I took my notebook thinking I’d journal. I did, exactly four times during the first two of the eight days. But it was still worth the weight – having the notebook, the option. I’ll take it again. The first entry was a kind of trip log, I guess: what I did, how my body felt. Harriet the shuttle driver – I wrote about her. She is a Trumpian motorcycle mama who hates where she is… I described the trail from Magney to Kadunce, and then I cataloged the things I thought about on the trail: the dream I had the night before, my last job and all the issues that came with it, including mansplaining inappropriate relationships irrelevance laziness tears integrity jerks invisibility personal fulfillment ugh – so I had to stop the brain from spinning around all of that. It took a day of catching and releasing that crap before my mind gave all the way over to just focusing on where I was, how hot or cold I was, and how my body felt.

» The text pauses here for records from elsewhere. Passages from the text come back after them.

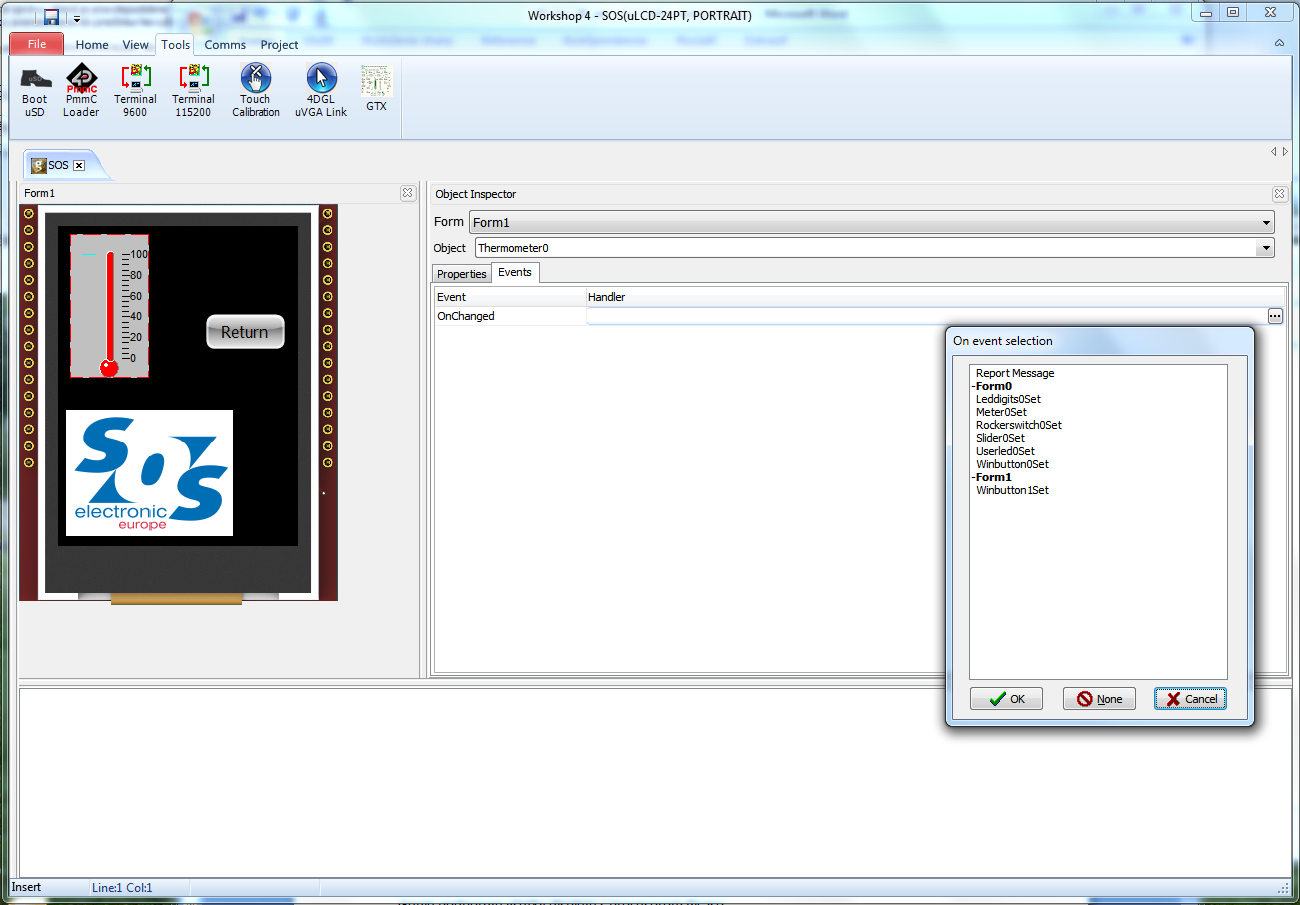Expand the Object dropdown for Thermometer0
1300x905 pixels.
tap(1267, 247)
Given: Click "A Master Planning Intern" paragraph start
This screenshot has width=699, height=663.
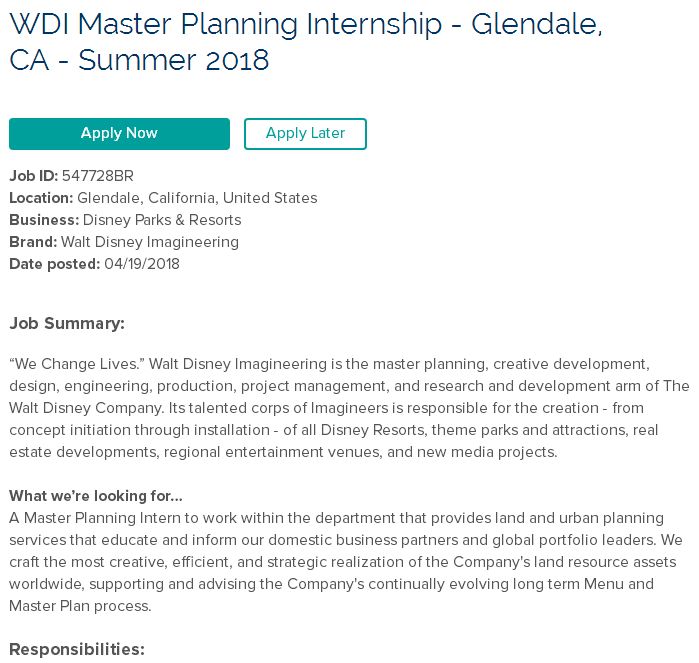Looking at the screenshot, I should tap(95, 518).
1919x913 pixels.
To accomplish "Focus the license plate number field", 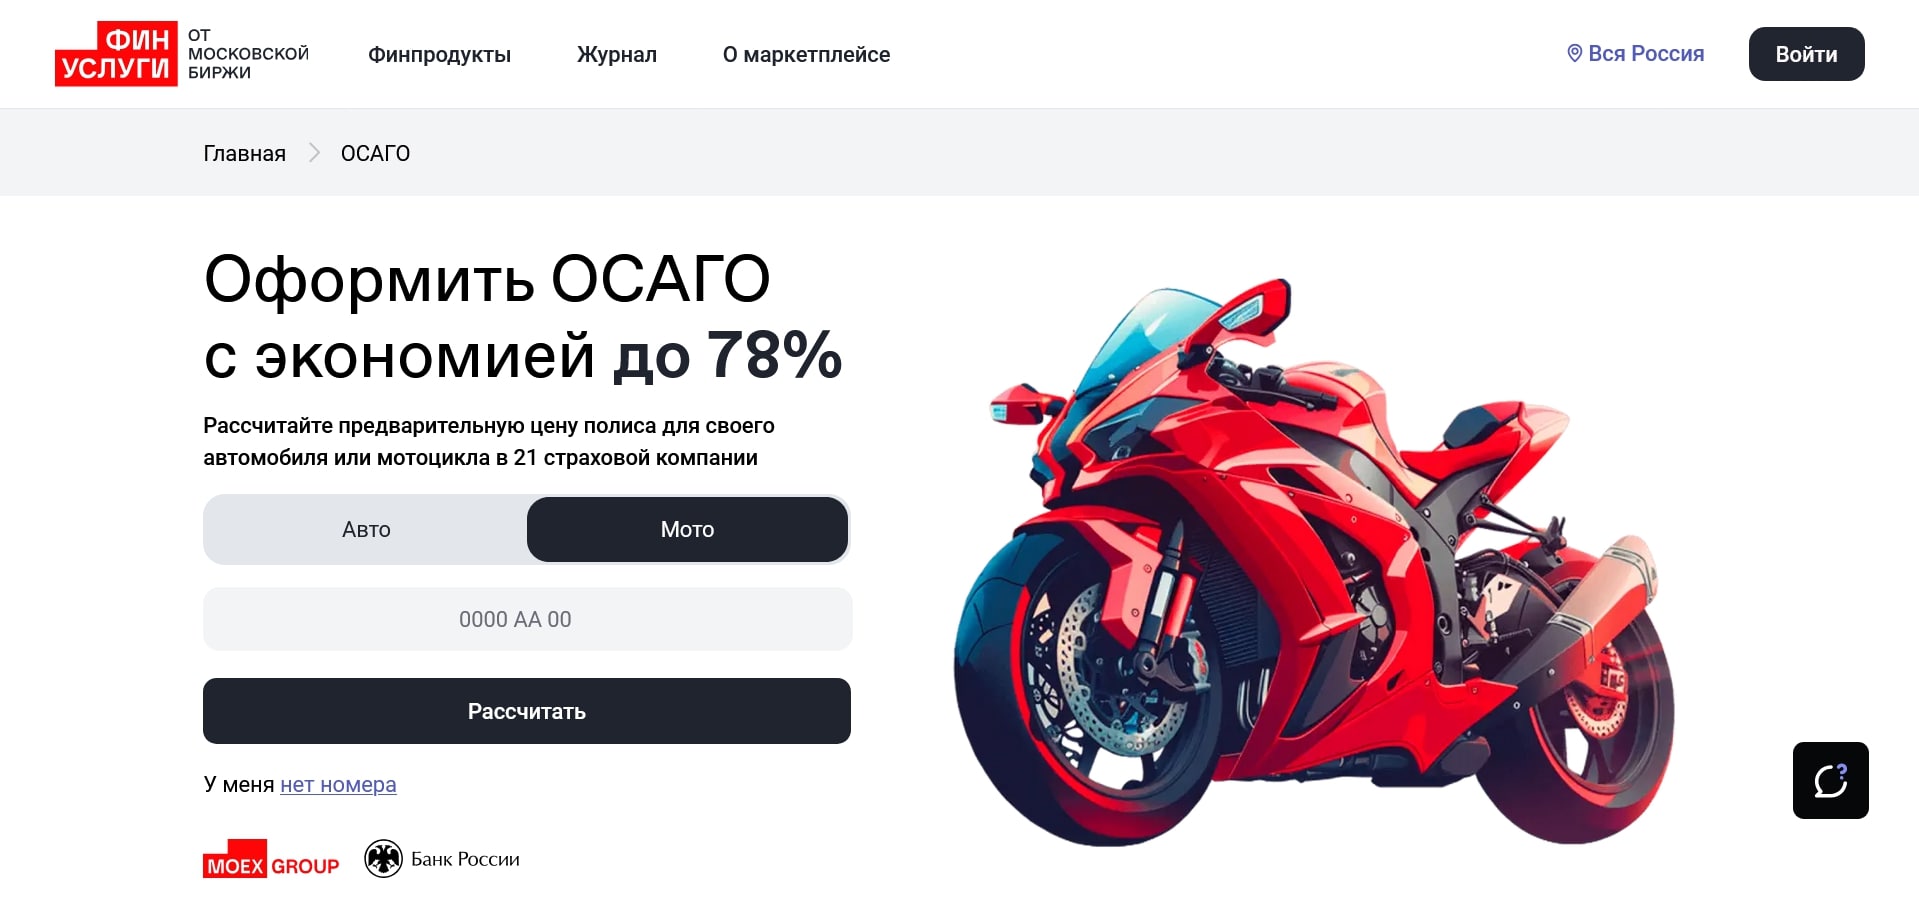I will click(x=527, y=619).
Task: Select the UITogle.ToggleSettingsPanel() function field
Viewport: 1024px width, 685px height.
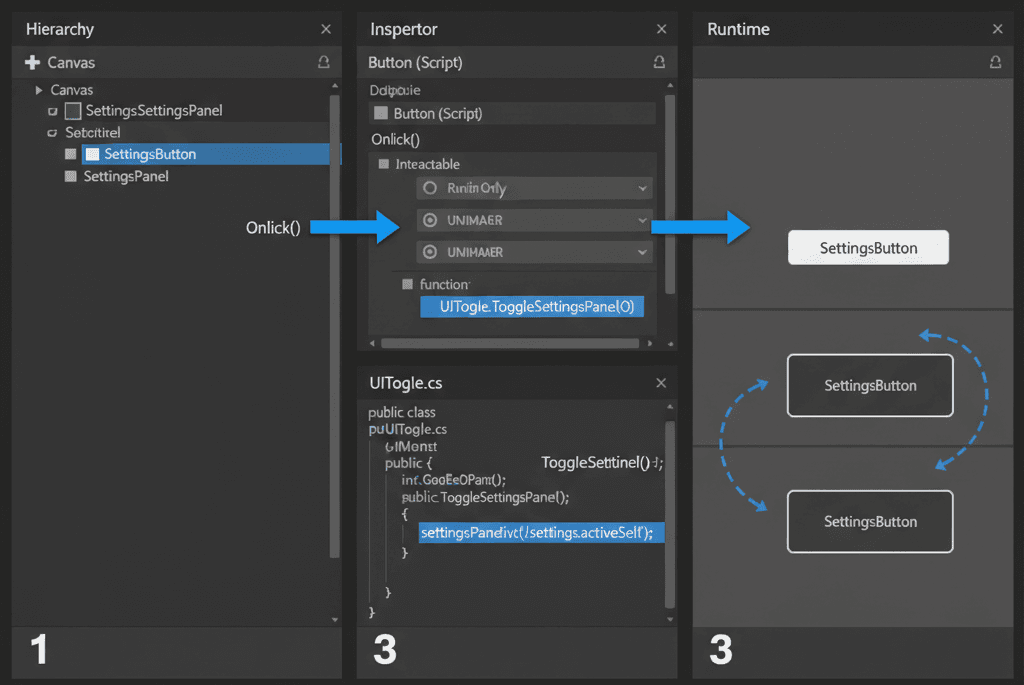Action: (532, 307)
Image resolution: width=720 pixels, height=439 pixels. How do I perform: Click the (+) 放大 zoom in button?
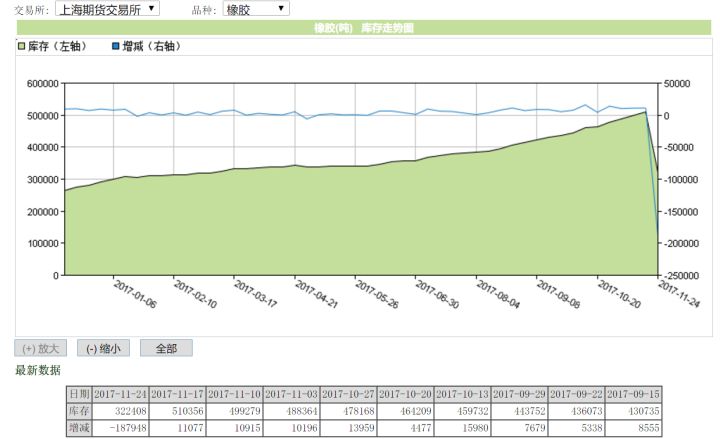coord(41,349)
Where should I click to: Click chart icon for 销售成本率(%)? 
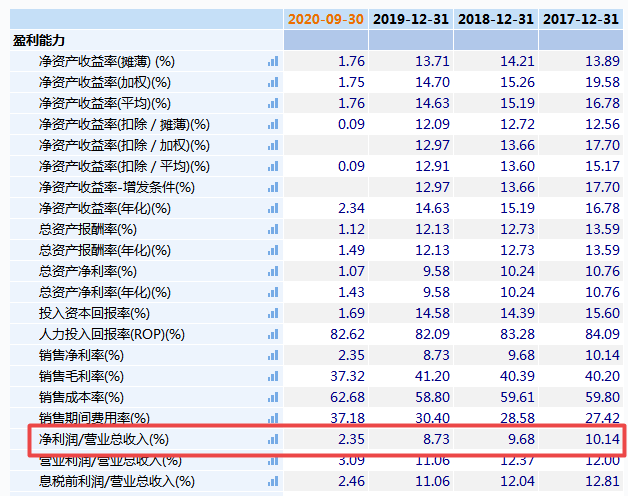[x=272, y=397]
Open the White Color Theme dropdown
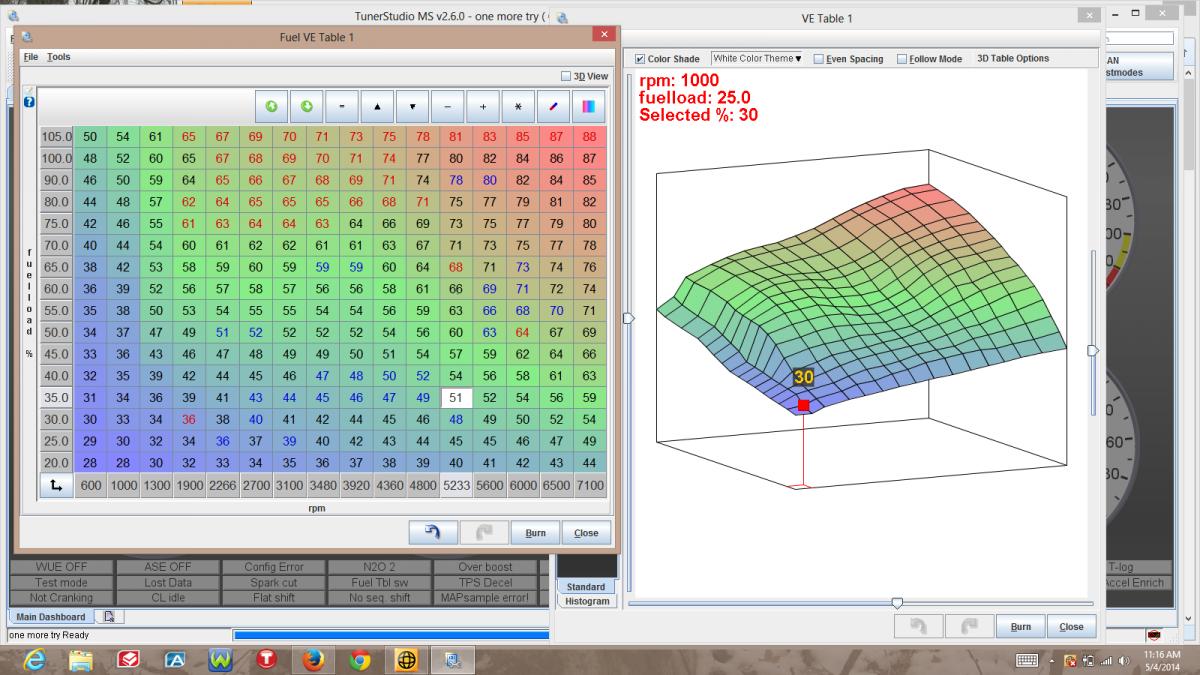Image resolution: width=1200 pixels, height=675 pixels. 757,59
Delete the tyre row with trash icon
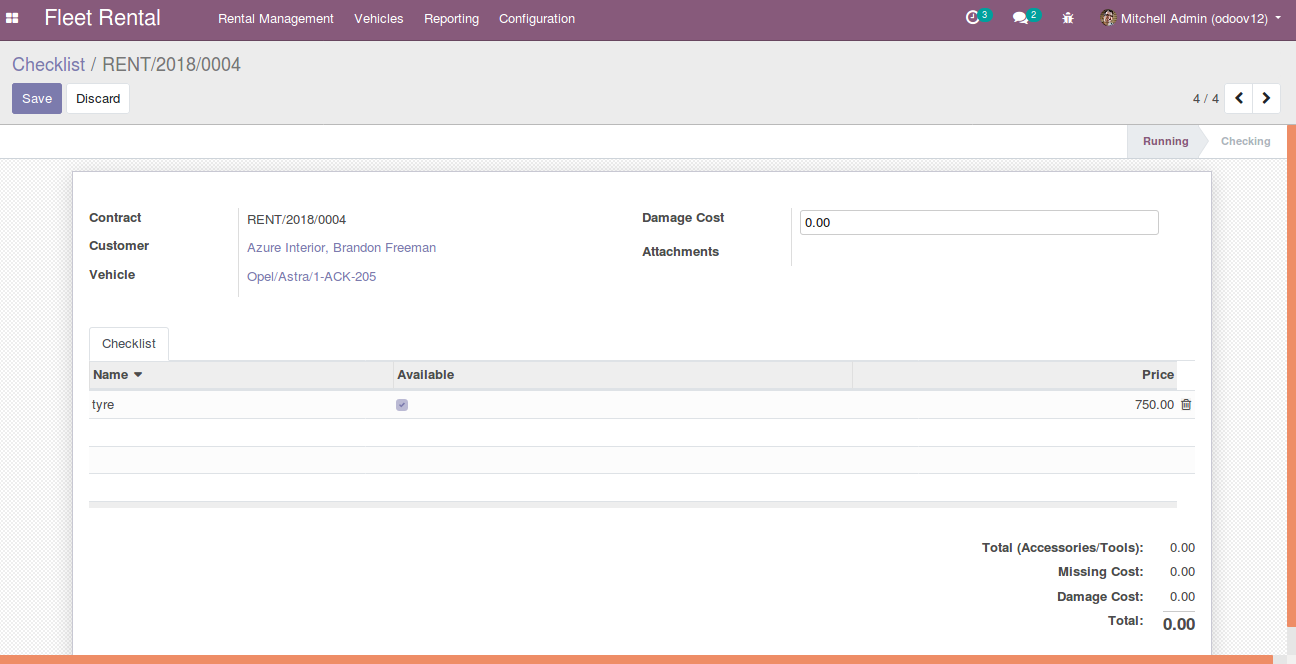The height and width of the screenshot is (664, 1296). coord(1186,405)
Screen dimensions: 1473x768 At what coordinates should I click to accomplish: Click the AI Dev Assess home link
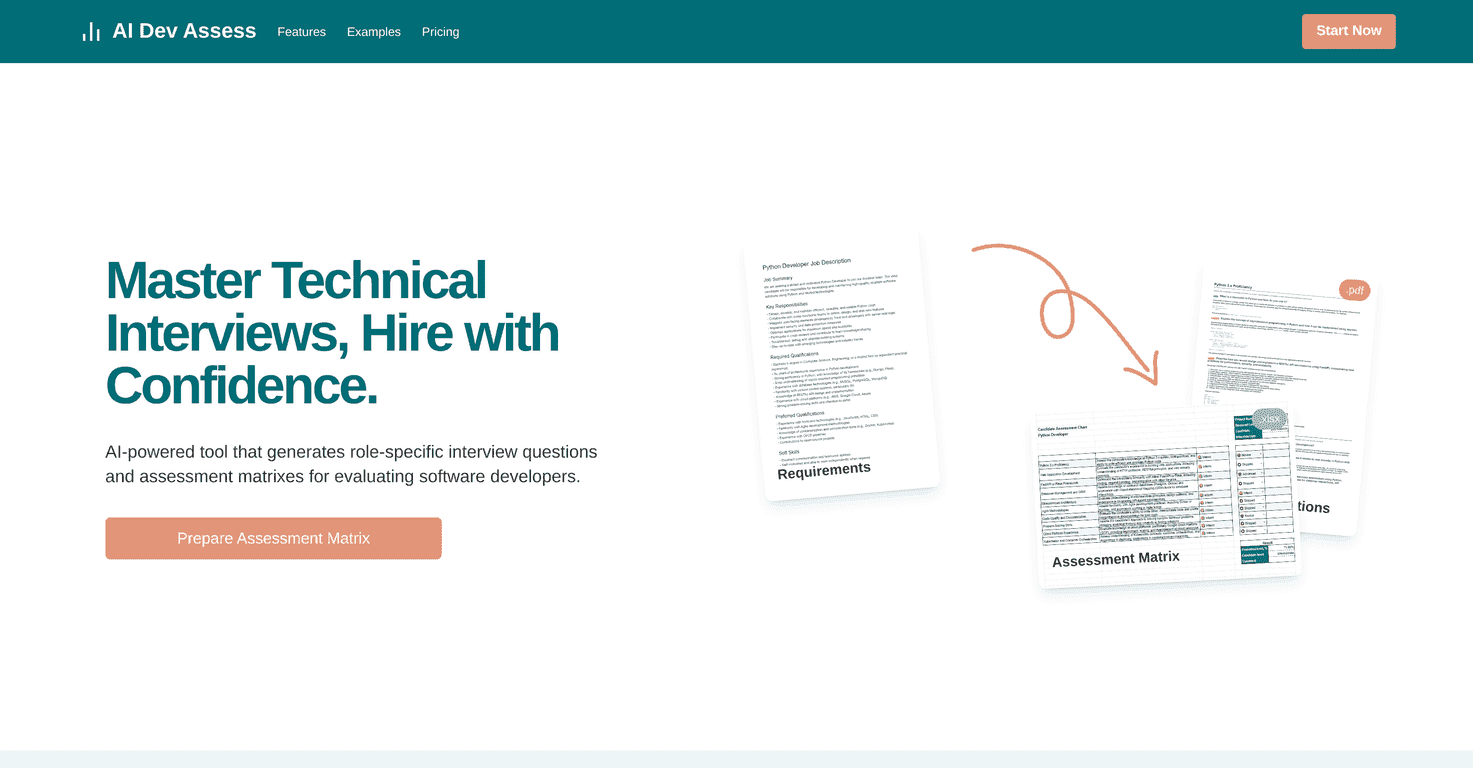pyautogui.click(x=184, y=31)
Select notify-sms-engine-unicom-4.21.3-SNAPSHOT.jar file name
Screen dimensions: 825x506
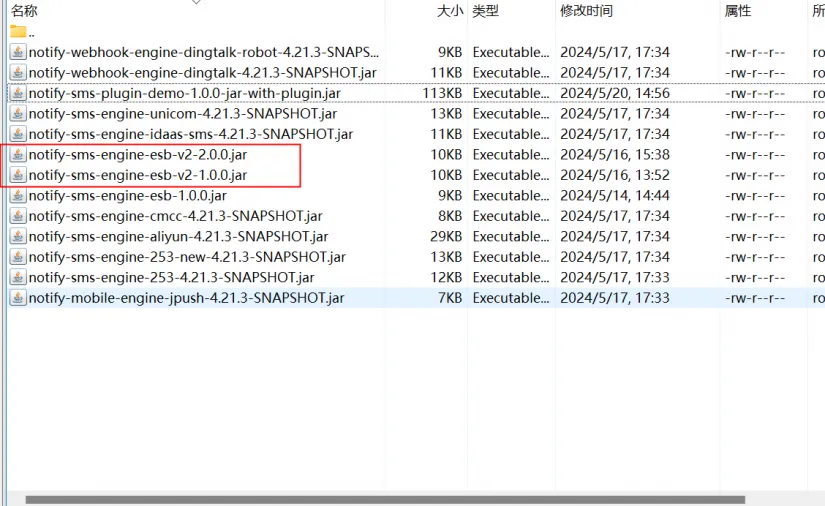click(182, 114)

I saw a woman thru-hiker on Lake Superior during the shore walk drying out all of her gear on the rocks. She was sobo and solo and about 25 and very nice. It took me a second to realize I’m 50 and she probably didn’t want to hang out with me, so I moved on down the shore and ate lunch. It was after this I really started vlogging, which very much turned my attention to the experience.
The next time I wrote, it was to complain about the bugs, report on my bear bag hang, and talk about pooping in a latrine. I was already impatient for all the deep thoughts, but all I could muster were some odd but vivid and meaningless dreams. Then I wrote to report I had started my period and had nothing with me to deal with it. Good times.
And that was it. No deep thoughts. No revelations. No real writing. No drawing. Over those 8 days, my mind really just turned to the present, turned to the trail, the foot pain, the landscape, the shoulder pain, the birds, the fatigue, the bunnies, the lower back pain, the rocks, the tree roots, the blow downs, the pine needles… I focused on those things and hoped my lizard brain was doing the hard work on the ongoing existential crisis.
And honestly, it did. I came back and started really doing things that would push my personal art-life forward. And then I had foot surgery – heh. I had wondered if my body could handle it all. It kind of fell apart. But I did my best to fix it all and I’ll give it all another try as soon as I’m allowed. Because it’s all I think about. It’s all I really want to do. That, and buy a 13′ Scamp.